In my almost six years in the formation, many things changed but one thing remains the same – my desire to embrace the priestly life. Over the years of configuring my heart and mind to the heart and mind of Jesus, and after the years of reflections and discernments, I firmly believe that this is God’s precious plan for me.
This song Kay Ako Imo Man is my original composition dedicated to God during my investiture. My heart sings and shouts with exultation for the favor God has done for me. This is a song of promise, a song of thanksgiving and a song of joy to the Lord. A song of submission to the will of God for I know and I believe that “kay ako iya man”. Allow me to end this article in a word of the late Sem. Dulchenar, “No one owns me except God.”  




Monday, November 24, 2014

Celibacy: Being in touch with our feelings and emotions


To start with, let me begin my article with a short conversation of the Seminarian and the Rector of the seminary.

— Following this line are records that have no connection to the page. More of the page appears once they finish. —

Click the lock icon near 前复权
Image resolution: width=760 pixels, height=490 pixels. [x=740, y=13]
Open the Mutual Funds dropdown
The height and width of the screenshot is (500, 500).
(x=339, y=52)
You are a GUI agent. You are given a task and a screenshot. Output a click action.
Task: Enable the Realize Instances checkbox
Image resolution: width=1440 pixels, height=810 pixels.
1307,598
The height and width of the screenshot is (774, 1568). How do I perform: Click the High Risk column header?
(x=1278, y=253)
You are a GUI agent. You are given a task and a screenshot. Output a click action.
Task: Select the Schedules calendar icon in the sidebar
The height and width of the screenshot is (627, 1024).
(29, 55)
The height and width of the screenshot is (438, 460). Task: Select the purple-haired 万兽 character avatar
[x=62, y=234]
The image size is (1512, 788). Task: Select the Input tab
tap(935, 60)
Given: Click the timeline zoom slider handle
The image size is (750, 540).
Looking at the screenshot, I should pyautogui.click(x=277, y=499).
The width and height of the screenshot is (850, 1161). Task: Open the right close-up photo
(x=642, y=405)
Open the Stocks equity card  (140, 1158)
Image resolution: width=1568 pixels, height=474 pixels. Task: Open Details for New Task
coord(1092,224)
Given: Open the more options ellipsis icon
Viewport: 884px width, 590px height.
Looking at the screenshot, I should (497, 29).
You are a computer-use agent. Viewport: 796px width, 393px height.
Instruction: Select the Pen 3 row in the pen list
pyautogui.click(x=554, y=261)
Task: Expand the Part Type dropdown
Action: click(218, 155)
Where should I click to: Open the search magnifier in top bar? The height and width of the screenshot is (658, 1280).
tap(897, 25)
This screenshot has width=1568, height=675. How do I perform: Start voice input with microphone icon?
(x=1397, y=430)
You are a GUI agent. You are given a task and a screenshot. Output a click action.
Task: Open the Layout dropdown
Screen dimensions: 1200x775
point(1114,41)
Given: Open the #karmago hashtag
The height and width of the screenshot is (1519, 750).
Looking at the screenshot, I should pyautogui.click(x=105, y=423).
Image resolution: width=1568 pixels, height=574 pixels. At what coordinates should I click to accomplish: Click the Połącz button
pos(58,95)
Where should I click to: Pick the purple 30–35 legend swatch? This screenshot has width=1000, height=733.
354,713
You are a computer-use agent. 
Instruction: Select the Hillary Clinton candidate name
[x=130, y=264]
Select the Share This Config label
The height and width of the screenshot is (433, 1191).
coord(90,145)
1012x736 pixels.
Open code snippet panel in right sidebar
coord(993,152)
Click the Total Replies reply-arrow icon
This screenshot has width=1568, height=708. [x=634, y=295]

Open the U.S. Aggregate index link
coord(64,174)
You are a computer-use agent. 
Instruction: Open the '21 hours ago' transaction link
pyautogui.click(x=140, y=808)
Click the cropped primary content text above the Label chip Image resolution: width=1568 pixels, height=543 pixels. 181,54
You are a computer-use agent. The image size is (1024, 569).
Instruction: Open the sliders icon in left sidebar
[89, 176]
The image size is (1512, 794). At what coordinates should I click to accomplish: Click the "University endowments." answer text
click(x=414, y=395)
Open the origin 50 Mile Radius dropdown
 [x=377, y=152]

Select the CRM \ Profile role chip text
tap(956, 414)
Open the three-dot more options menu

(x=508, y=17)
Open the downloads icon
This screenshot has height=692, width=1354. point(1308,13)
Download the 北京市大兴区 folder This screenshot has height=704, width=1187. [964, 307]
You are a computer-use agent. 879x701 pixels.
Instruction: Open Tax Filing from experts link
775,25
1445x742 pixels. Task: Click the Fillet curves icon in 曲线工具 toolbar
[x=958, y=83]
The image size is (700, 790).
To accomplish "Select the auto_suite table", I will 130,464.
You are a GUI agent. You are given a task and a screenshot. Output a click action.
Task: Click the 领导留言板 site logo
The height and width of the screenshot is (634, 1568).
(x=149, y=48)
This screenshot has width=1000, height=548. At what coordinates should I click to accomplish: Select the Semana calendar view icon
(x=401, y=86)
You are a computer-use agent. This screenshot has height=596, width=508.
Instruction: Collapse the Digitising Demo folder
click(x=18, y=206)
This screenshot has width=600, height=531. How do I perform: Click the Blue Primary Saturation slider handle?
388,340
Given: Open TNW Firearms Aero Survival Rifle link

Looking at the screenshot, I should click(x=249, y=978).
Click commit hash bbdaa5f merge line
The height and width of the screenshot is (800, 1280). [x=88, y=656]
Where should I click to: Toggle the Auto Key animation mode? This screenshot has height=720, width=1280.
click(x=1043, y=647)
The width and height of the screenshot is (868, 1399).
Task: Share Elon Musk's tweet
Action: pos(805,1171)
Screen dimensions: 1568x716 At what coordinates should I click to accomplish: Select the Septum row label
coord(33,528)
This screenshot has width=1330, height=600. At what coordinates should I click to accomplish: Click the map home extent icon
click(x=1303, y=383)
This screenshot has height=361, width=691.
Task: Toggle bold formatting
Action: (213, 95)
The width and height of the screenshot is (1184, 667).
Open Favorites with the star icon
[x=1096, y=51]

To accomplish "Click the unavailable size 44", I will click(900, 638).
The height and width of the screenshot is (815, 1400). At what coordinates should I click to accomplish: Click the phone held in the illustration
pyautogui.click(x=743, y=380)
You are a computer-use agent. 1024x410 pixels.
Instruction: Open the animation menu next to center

Seminarian: Msgr., murag dili gyud ko angayan mag pari kay dali ra man gyud ko mahigugma’g gwapa.
Rector: Mao ba dong? Aw okey ra man na! Ang kuyaw kung dali ra ka mahigugma og maot.

Living a celibate life, as agreed by most, is very difficult to practice inasmuch as human feeling is concerned. Feeling is indubitable in our life; it is undeniably intrinsic in us. Even before the time we are born, we are already dominated by feelings through our parents. It is indeed the main reason why we experience love, being loved, hurt, sad, or happy. We are primarily influenced by our feelings so much so that in the first glance we would directly assert that living a celibate life is very difficult to realize.  

Admittedly, as a seminarian aspiring to embrace the sacred priesthood, to live a chaste life, for the sake of Christ, is not easy as learning the alphabet or any mathematical equations. It is indeed a difficult endeavor. But then again, it doesn’t mean it cannot be realized. The difficulty of living a celibate life does not presupposes of something negative. Sad to say, many of us, if not all, misconceived the true essence of such virtue.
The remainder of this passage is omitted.